TEKS DOKUMEN
───

Siaran Pers
Sabtu, 16 April 2021
Jatuh tempo pelaporan Surat Pemberitahuan Pajak Penghasilan (SPT PPh) badan 2020 bagi sebagian besar perusahaan sebentar lagi akan berakhir di April 2021. Kondisi pandemi COVID-19 akibatkan sebagian perusahaan melakukan perencanaan pajak. Caranya adalah dengan menghindari lebih bayar PPh Badan. Banyak perusahaan tentu ingin menghindari pemeriksaan pajak yang masih menjadi momok bagi mereka. SPT PPh Badan lebih bayar pasti diperiksa oleh kantor pajak.
Menurut Direktur Eksekutif Pratama-Kreston Tax Research Institute, Prianto Budi Saptono, salah satu caranya adalah dengan tidak mengklaim uang muka PPh yang sudah dibayar perusahaan. Dasar acuannya adalah Pasal 20 ayat (3) Undang-undang PPh (UU No. 7/1983 dan perubahannya). Amandemen terakhir dari UU PPh merujuk pada UU No. 11/2021 tentang Cipta Kerja.
“Ada dua jenis uang muka pajak sesuai Pasal 20 UU PPh. Pertama, pajak dipotong/dipungut oleh pihak lain sesuai Pasal 22, Pasal 23, dan Pasal 24 UU PPh. Kedua, pajak dibayar sendiri secara bulanan sesuai Pasal 25 UU PPh”, Prianto menambahkan. Tujuan pengaturan uang muka pajak tersebut adalah agar pelunasan pajak di tahun pajak berjalan mendekati jumlah pajak yang akan terutang untuk tahun pajak yang bersangkutan.
Meski kantor pajak sudah memiliki catatan penyetoran pajak melalui dua skema di atas, bagi perusahaan, mengklaim uang muka pajak tersebut merupakan hak bukan kewajiban. Namun demikian, menurut Prianto, perusahaan selaku Wajib Pajak perlu ekstra hati-hati terhadap pergeseran prioritas pemeriksaan pajak.

───

CATATAN YANG DIBERIKAN
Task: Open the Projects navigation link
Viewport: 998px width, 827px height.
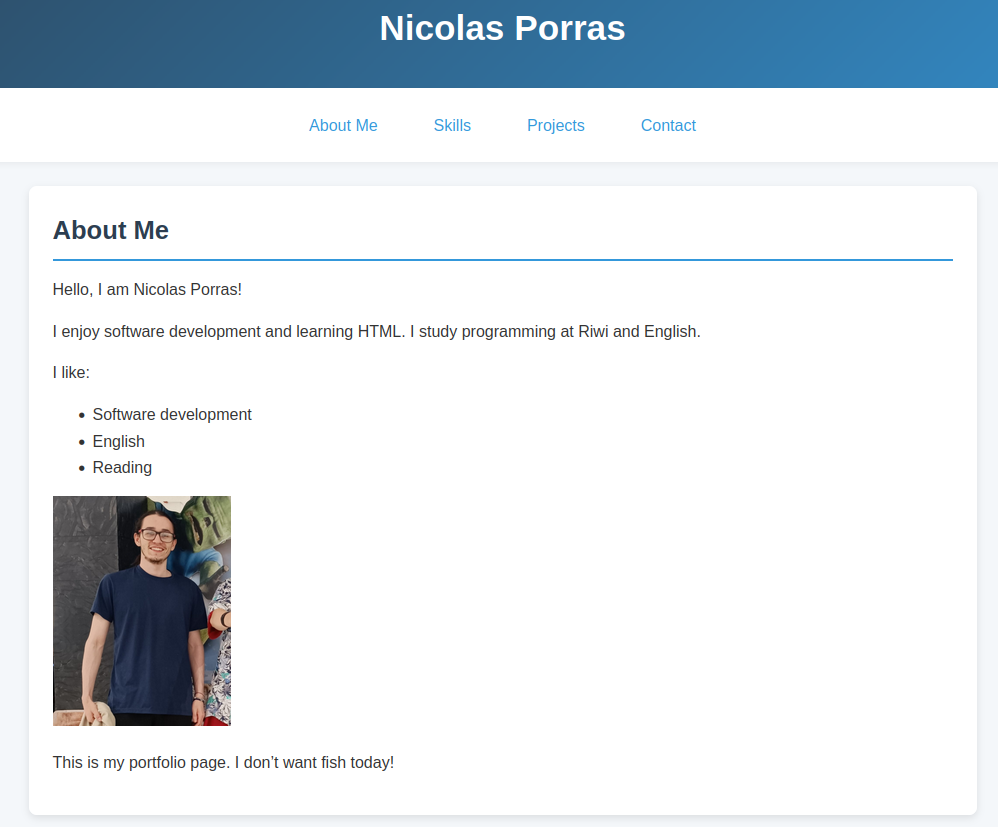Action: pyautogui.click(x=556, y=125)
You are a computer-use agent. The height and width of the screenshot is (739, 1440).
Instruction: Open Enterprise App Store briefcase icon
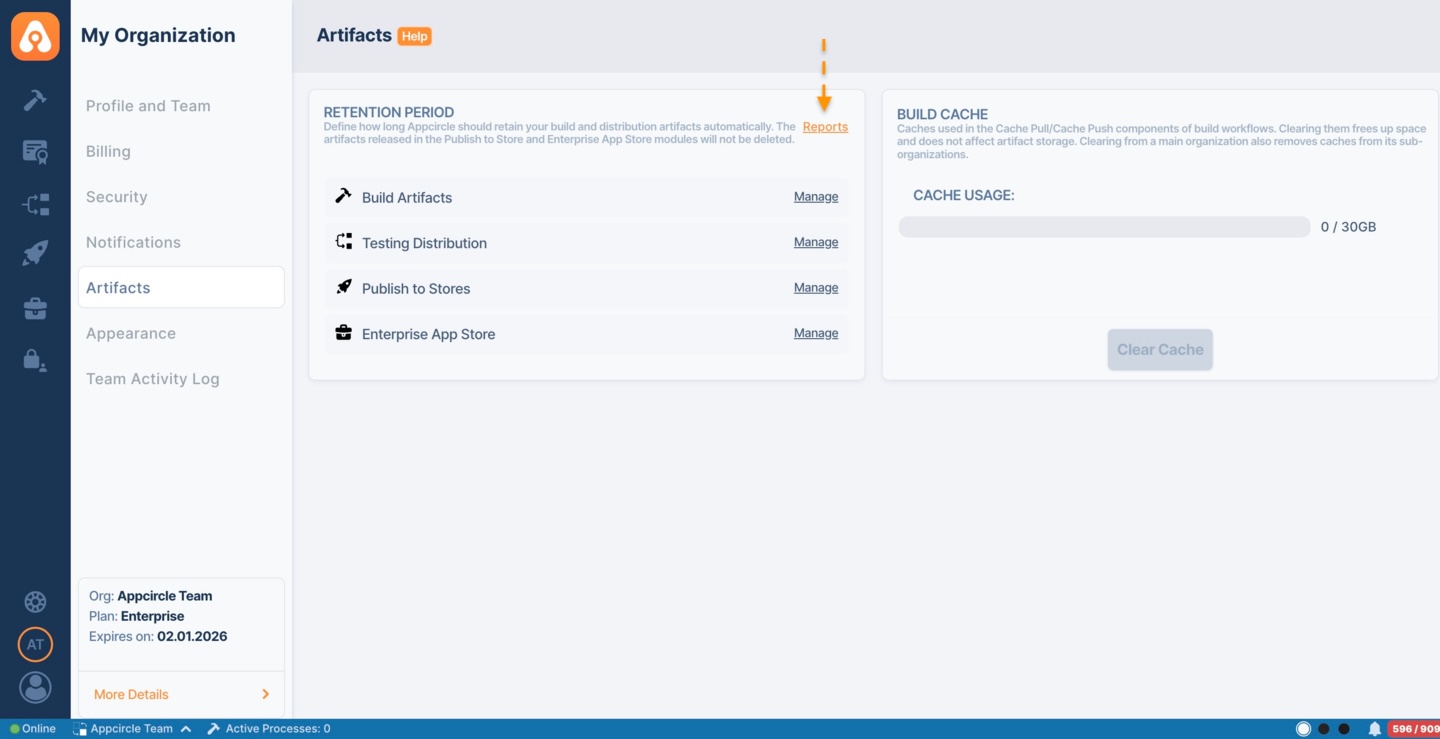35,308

───

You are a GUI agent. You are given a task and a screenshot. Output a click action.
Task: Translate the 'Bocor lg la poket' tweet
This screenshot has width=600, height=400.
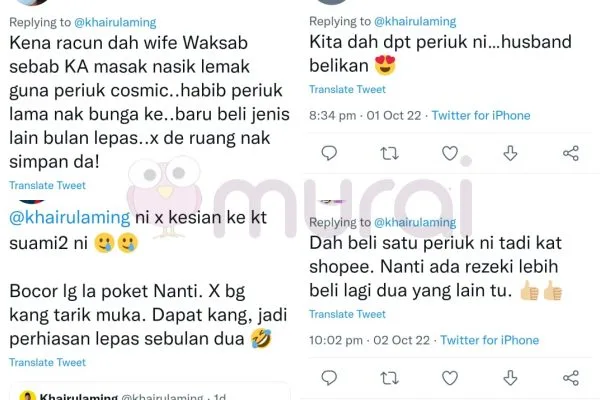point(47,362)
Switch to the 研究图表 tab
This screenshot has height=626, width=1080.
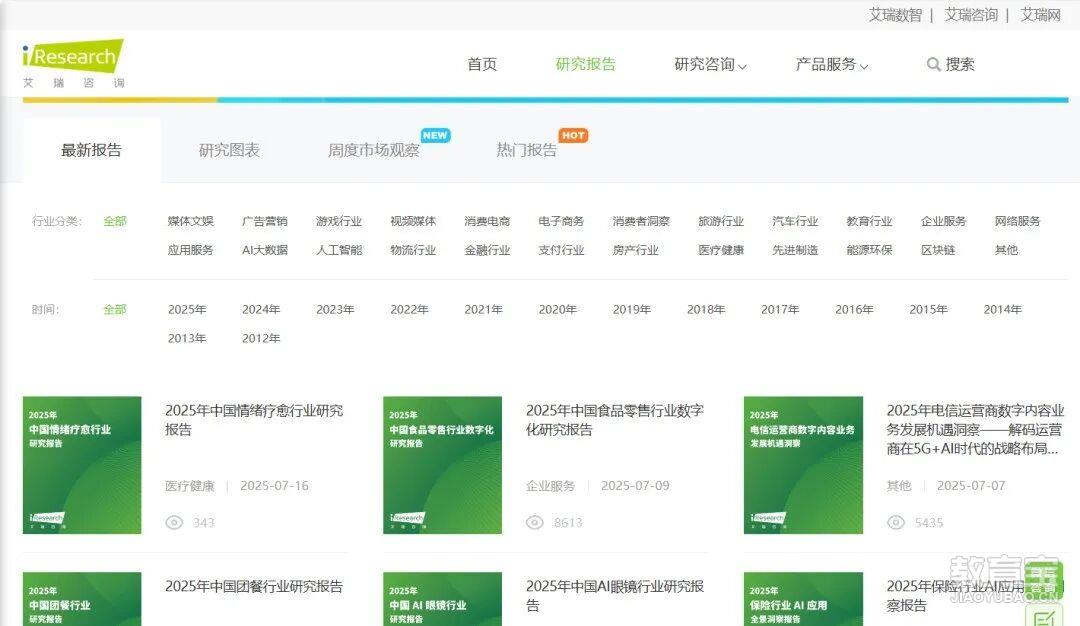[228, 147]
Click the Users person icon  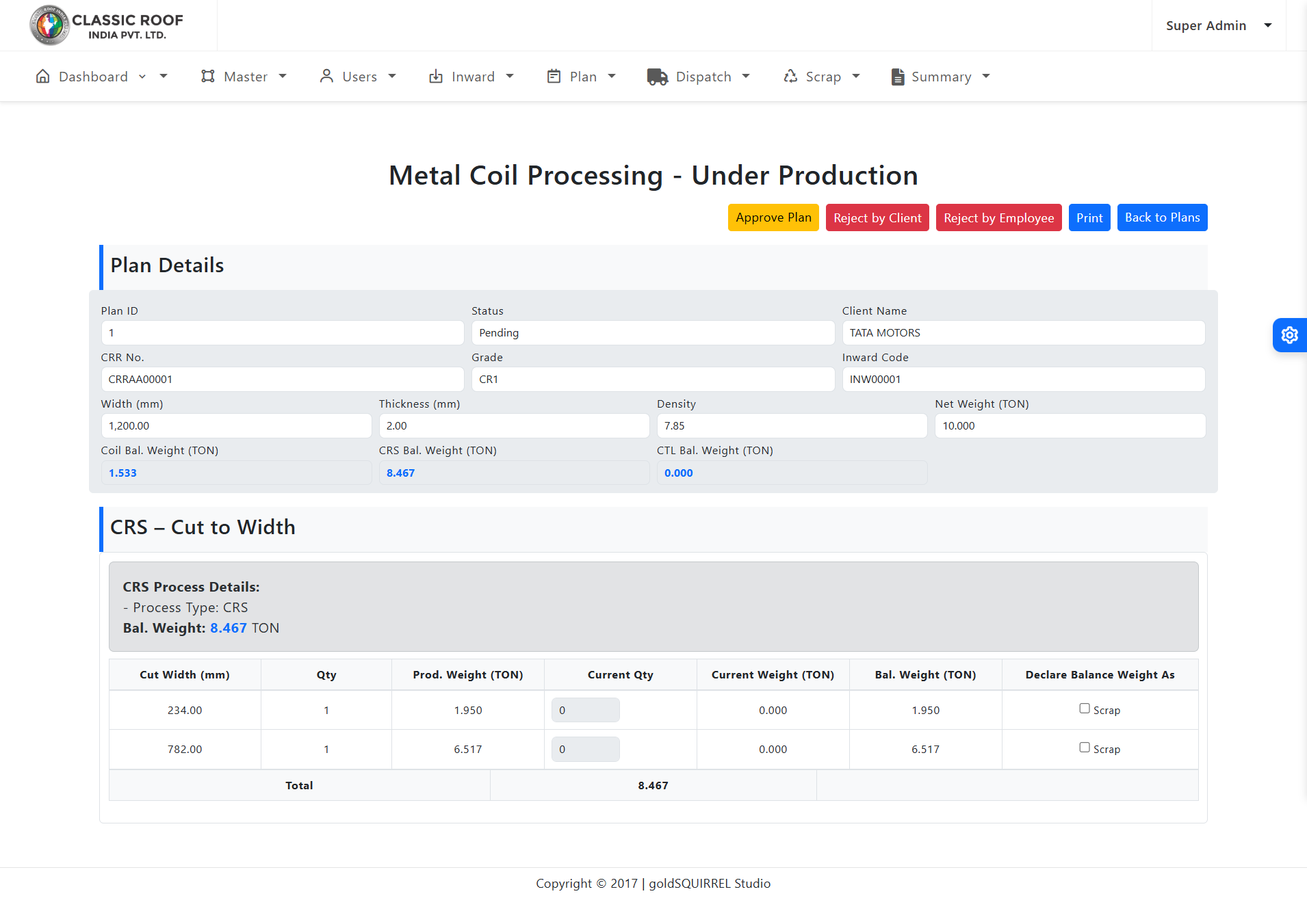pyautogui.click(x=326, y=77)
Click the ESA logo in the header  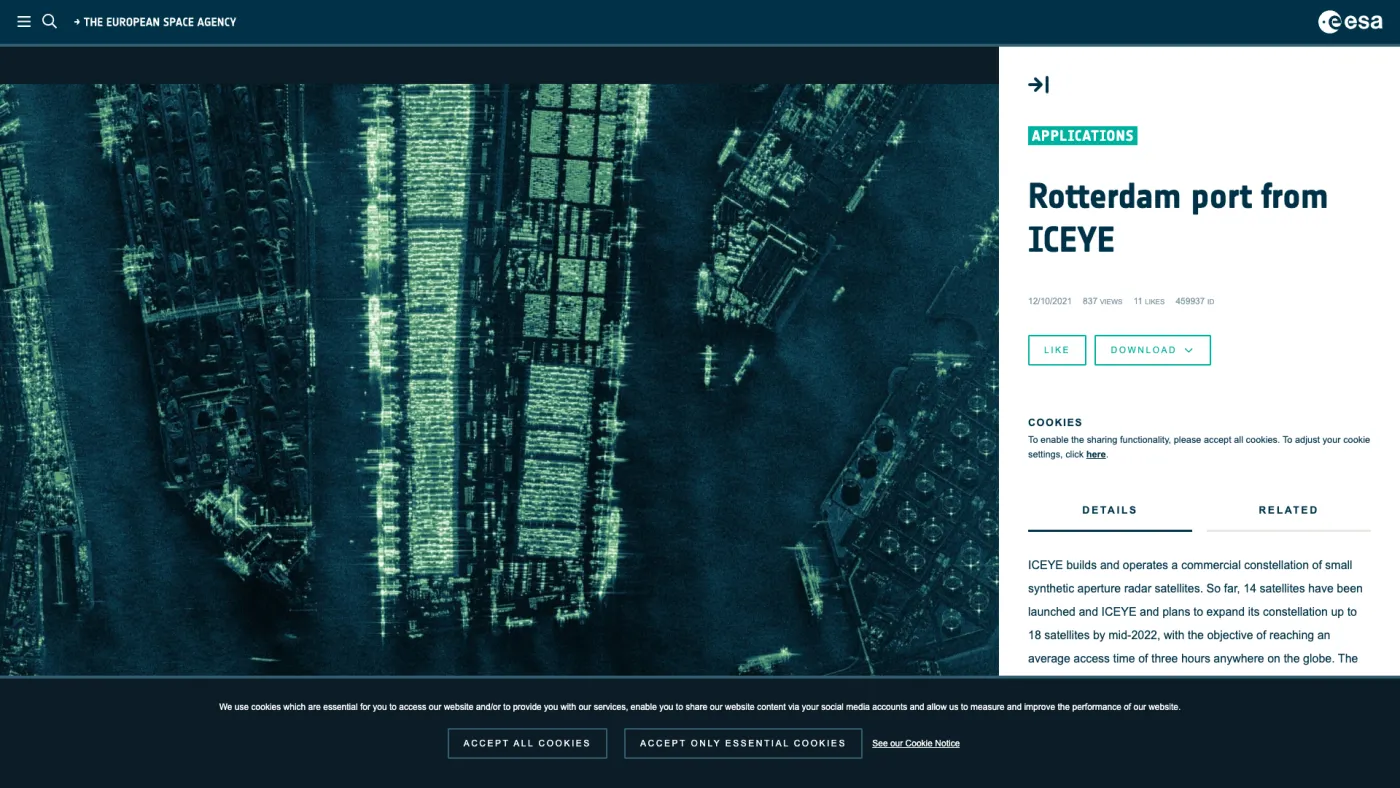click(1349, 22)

───

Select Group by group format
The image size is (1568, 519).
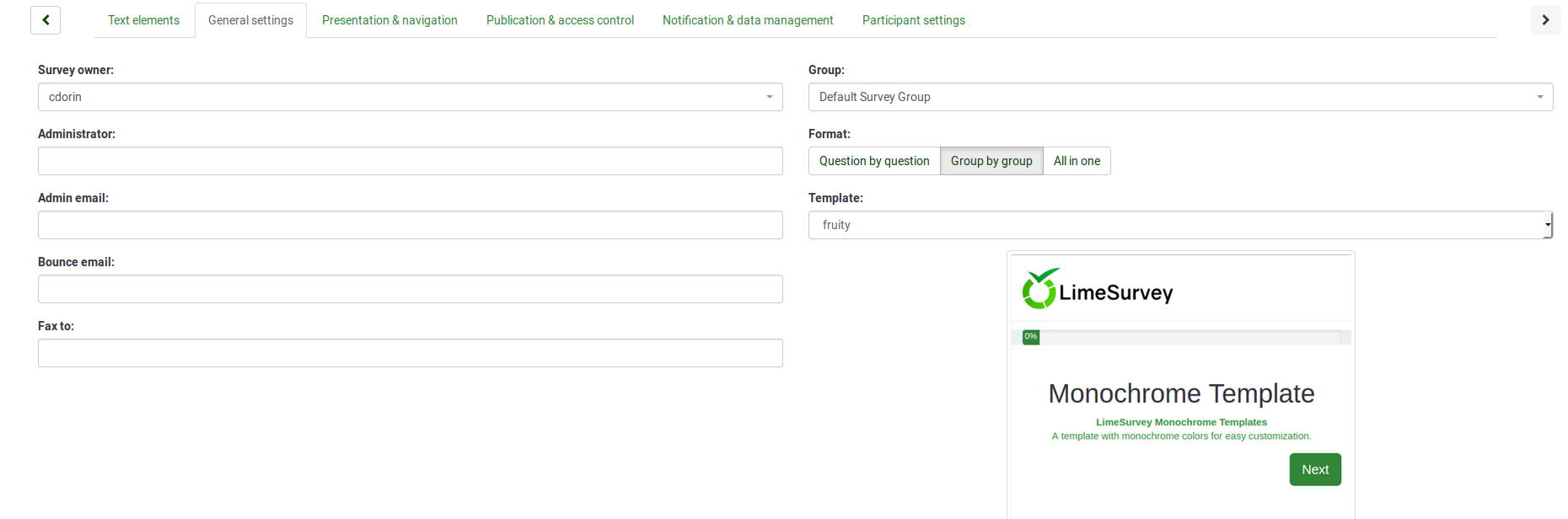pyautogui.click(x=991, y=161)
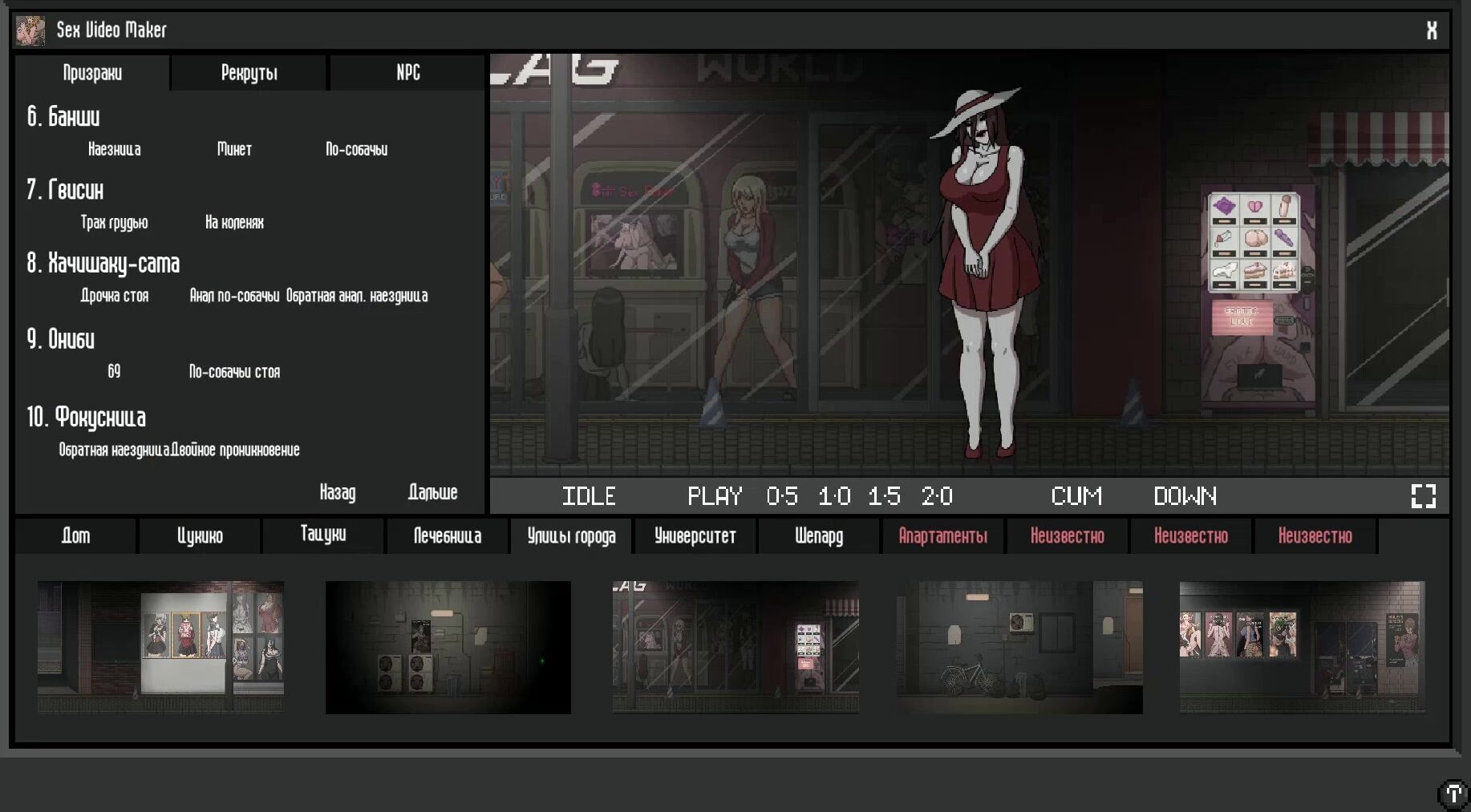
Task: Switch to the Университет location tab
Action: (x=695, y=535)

───

PETUNJUK LATIHAN
a) Menurut siaran pers tentang SPT PPh badan, undang-undang apa yang menjadi amandemen terakhir UU PPh?
b) Salin ulang bagian siaran pers tentang SPT PPh badan dari "Menurut Direktur Eksekutif" sampai "pajak yang bersangkutan.".
c) Tulis lanjutan siaran pers tentang SPT PPh badan, dimulai sesudah kalimat terakhir yang tercantum.

KUNCI JAWABAN
a) UU No. 11/2021 tentang Cipta Kerja.

b)
Menurut Direktur Eksekutif Pratama-Kreston Tax Research Institute, Prianto Budi Saptono, salah satu caranya adalah dengan tidak mengklaim uang muka PPh yang sudah dibayar perusahaan. Dasar acuannya adalah Pasal 20 ayat (3) Undang-undang PPh (UU No. 7/1983 dan perubahannya). Amandemen terakhir dari UU PPh merujuk pada UU No. 11/2021 tentang Cipta Kerja.
“Ada dua jenis uang muka pajak sesuai Pasal 20 UU PPh. Pertama, pajak dipotong/dipungut oleh pihak lain sesuai Pasal 22, Pasal 23, dan Pasal 24 UU PPh. Kedua, pajak dibayar sendiri secara bulanan sesuai Pasal 25 UU PPh”, Prianto menambahkan. Tujuan pengaturan uang muka pajak tersebut adalah agar pelunasan pajak di tahun pajak berjalan mendekati jumlah pajak yang akan terutang untuk tahun pajak yang bersangkutan.

c)
Jika lapor SPT PPh badan 2020 lebih bayar di April 2021 ini, Wajib Pajak harus siap menghadapi pemeriksaan pajak yang berakhir 12 bulan sejak SPT dilapor. Contohnya, ketika lapor SPT-nya tertanggal 30 April 2021, pemeriksaan pajak untuk SPT lebih bayar tersebut harus berakhir di 29 April 2022.
Jika lapor SPT PPh badan 2020 kurang bayar dengan cara tidak mengklaim uang muka pajak, prioritas pemeriksaan pajak akan bergeser ke tahun 2024. Prianto menjelaskanMemang Wajib Pajak badan tersebut tidak akan langsung diperiksa, tapi tidak mustahil pemeriksaannya akan berlangsung setahun sebelum daluwarsa penagihan pajak, yaitu 2024”.
Sebagai konsekuensi dari keputusan perusahaan untuk tidak mengklaim uang muka PPh, kredit pajak tersebut harus dicatat sebagai beban. Selanjutnya, biaya tersebut tidak boleh menjadi pengurang penghasilan bruto (non-deductible expense). “Kalau cara demikian ditempuh, perusahaan tidak perlu mempertimbangkan untung ruginya karena pasti rugi dua kali”, imbuh Prianto.
“Setiap keputusan selalu dibarengi oleh pertimbangan berdasarkan cost-benefit analysis”, kata dosen ilmu administrasi fiskal Universitas Indonesia. Ketika takut diperiksa oleh kantor pajak karena SPT PPh badan lebih bayar, perusahaan harus ikhlas untuk tidak mengklaim pajak yang sudah dibayar ke kas negara.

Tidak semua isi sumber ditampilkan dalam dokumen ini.